Records from a data collection:

● ● ● ● ●

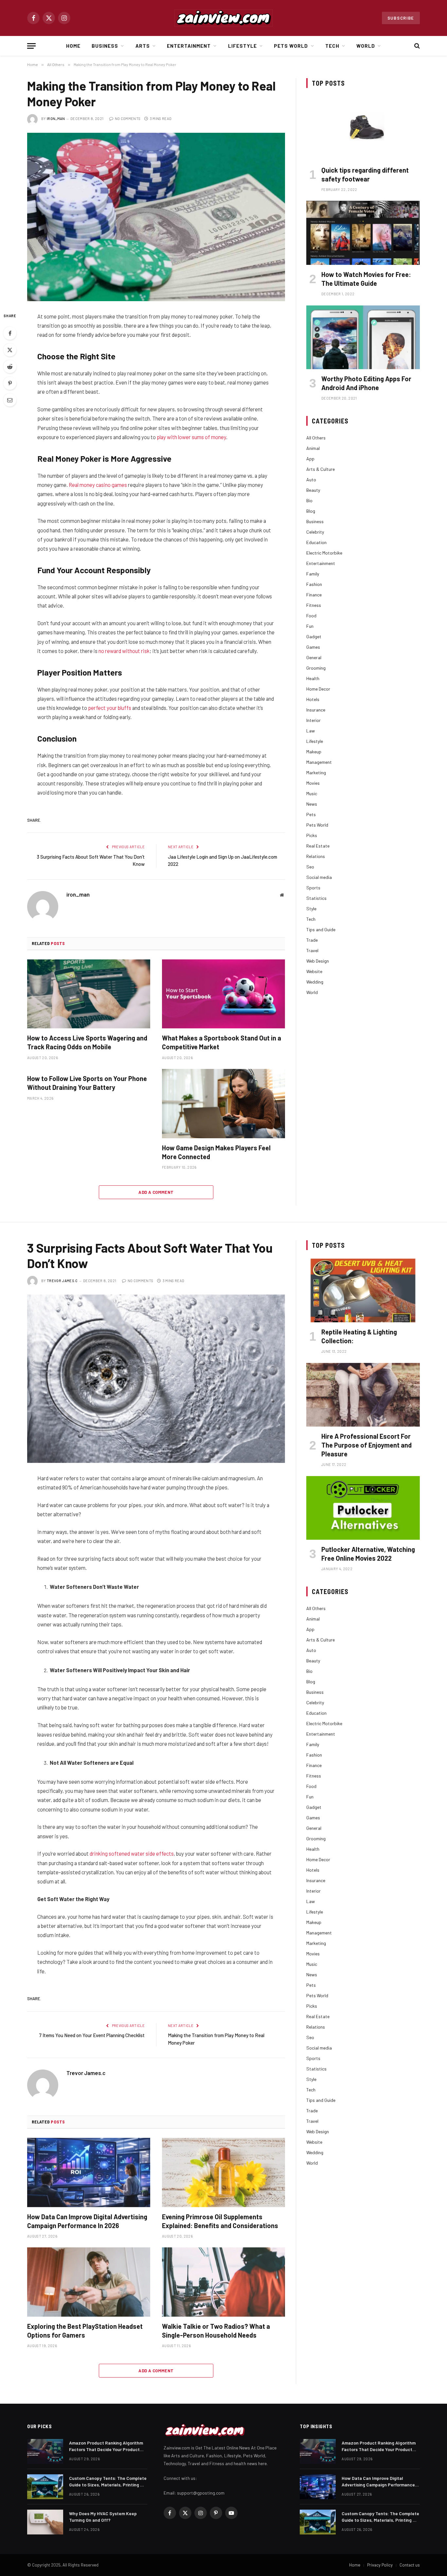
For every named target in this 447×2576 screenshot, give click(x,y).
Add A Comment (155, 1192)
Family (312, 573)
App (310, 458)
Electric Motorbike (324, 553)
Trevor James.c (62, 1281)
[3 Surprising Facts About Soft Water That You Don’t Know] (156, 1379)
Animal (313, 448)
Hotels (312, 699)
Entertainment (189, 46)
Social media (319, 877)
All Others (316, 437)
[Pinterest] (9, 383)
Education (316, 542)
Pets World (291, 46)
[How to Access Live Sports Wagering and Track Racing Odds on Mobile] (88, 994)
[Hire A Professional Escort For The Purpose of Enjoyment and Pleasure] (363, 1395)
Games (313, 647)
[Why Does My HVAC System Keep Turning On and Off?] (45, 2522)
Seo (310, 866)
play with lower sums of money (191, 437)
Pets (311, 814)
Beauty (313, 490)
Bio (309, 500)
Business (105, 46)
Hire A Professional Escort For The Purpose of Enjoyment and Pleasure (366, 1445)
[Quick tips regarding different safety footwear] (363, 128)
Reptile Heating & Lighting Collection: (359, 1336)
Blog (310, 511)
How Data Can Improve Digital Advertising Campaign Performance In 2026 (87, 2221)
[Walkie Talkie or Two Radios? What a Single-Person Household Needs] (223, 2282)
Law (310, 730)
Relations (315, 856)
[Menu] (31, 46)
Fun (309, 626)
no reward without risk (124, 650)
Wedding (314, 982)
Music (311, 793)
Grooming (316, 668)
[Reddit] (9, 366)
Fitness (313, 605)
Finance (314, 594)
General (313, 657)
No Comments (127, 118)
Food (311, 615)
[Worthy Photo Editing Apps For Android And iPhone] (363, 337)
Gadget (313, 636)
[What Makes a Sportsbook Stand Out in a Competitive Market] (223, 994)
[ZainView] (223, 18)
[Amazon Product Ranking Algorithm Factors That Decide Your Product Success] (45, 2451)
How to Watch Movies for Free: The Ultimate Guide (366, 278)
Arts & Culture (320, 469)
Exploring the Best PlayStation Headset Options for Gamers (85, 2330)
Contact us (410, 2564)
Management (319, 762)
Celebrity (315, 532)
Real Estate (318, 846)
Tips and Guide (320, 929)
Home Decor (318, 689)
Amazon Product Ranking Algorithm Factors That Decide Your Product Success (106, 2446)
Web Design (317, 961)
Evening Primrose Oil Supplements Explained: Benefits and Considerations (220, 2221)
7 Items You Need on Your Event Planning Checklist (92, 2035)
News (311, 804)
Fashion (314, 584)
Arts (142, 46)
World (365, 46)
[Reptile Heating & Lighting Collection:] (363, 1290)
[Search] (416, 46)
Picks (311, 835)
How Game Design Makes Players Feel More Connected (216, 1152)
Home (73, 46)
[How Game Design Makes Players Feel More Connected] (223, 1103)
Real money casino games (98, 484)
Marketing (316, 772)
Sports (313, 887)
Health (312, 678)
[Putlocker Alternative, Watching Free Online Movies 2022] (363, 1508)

● ● ● ● ●

# Aim of the exercise:
Check every line of the data, and copy the ones that contain "Purpose".

# Answer below:
[Hire A Professional Escort For The Purpose of Enjoyment and Pleasure] (363, 1395)
Hire A Professional Escort For The Purpose of Enjoyment and Pleasure (366, 1445)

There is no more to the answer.